__Selected text__.
========================================

Beets. Do you love them or hate them? Have you ever tried them before?
My mom has a thing for vegetables. In fact funny story. When my parents got married my mom asked my dad “what his favorite vegetable was” and he said he didn’t know because he didn’t eat vegetables!!! She just couldn’t believe it so she took it as her personal mission to first, get him to eat vegetables, and second to find to out what his favorite is. Needless to say my mom converted him to a vegetable lover. When I was growing up my mom loved to garden so we would always be outside picking things off the plants or vines to bring in and use for dinner that night –so we in turn had just about any and every vegetable under the sun.
There was always one weekend a year where my mom and dad would dedicate to canning all day. They would can tomatoes, peppers, green beans, and beets. Then they would store all those mason jars in our basem*nt for easy access. My brother and I loved it because we would just go straight for the beets every time!
We big puffy heart beets! They are filled with antioxidants and other good nutrients, are sweet, and absolutely delicious!
I ate them alot when I was growing up but then stopped around college. They weren’t exactly the easiest thing to get in college, if you know what I’m saying. (its ramen town when you’re in college) Well, a couple of years ago I went to a Salad bar restaurant in our area and they had BEETS! So of course I got them .. and was brought back to my first love…. mmmmm.

========================================

__What you need to do__.
A) Reproduce a passage from the post about beets, beginning at the words "Beets. Do you" and stopping after the words "under the sun.".
B) Name every food the parents canned on their yearly canning weekend, according to the post about beets.
The listing comes from a separate source, unrelated to the post about beets.

========================================

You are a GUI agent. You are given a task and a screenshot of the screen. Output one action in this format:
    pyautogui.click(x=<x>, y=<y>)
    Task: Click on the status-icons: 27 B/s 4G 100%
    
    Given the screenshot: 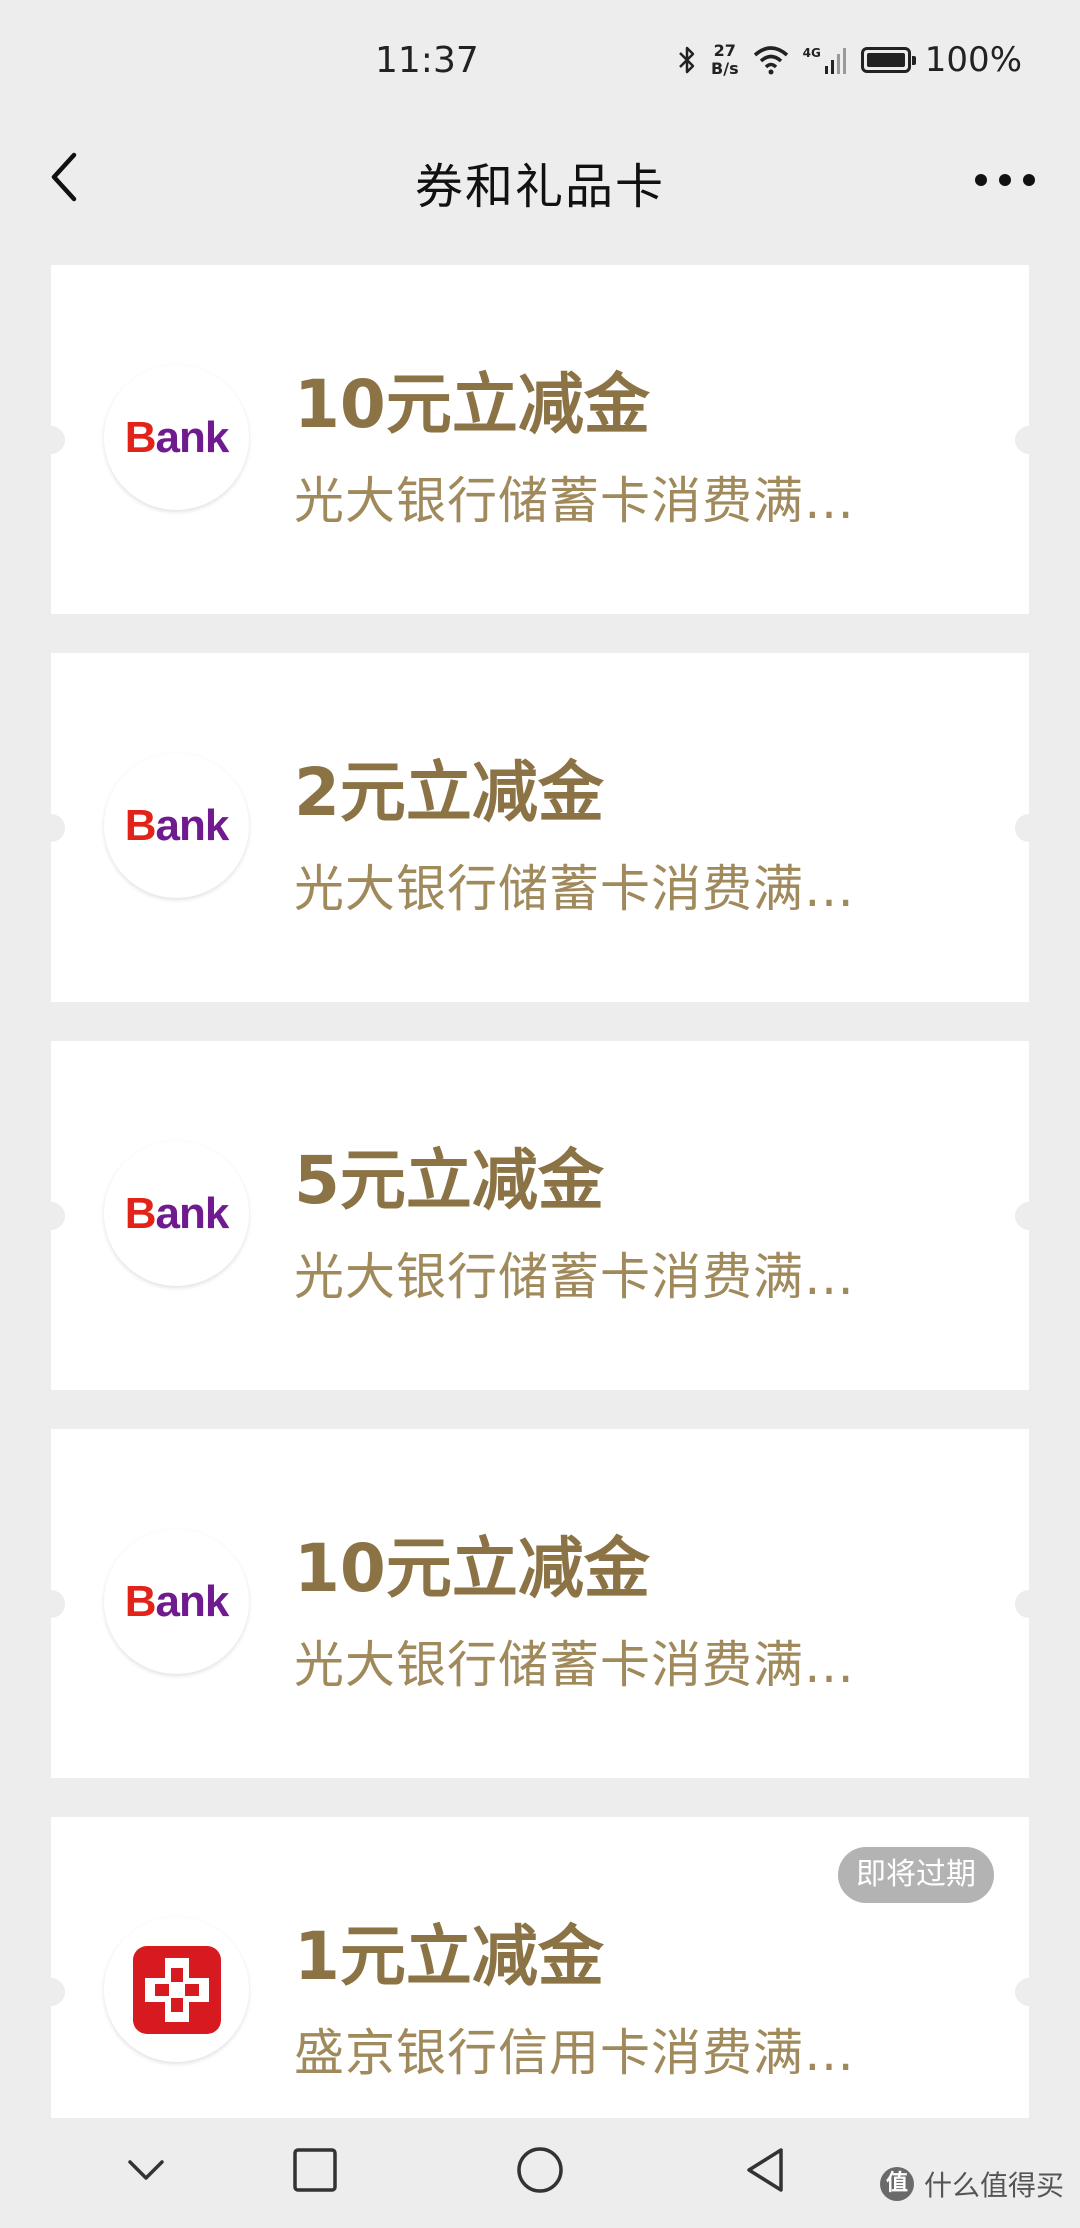 What is the action you would take?
    pyautogui.click(x=850, y=60)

========================================

__Answer section__.
A)
Beets. Do you love them or hate them? Have you ever tried them before?
My mom has a thing for vegetables. In fact funny story. When my parents got married my mom asked my dad “what his favorite vegetable was” and he said he didn’t know because he didn’t eat vegetables!!! She just couldn’t believe it so she took it as her personal mission to first, get him to eat vegetables, and second to find to out what his favorite is. Needless to say my mom converted him to a vegetable lover. When I was growing up my mom loved to garden so we would always be outside picking things off the plants or vines to bring in and use for dinner that night –so we in turn had just about any and every vegetable under the sun.

B) Tomatoes, peppers, green beans, and beets.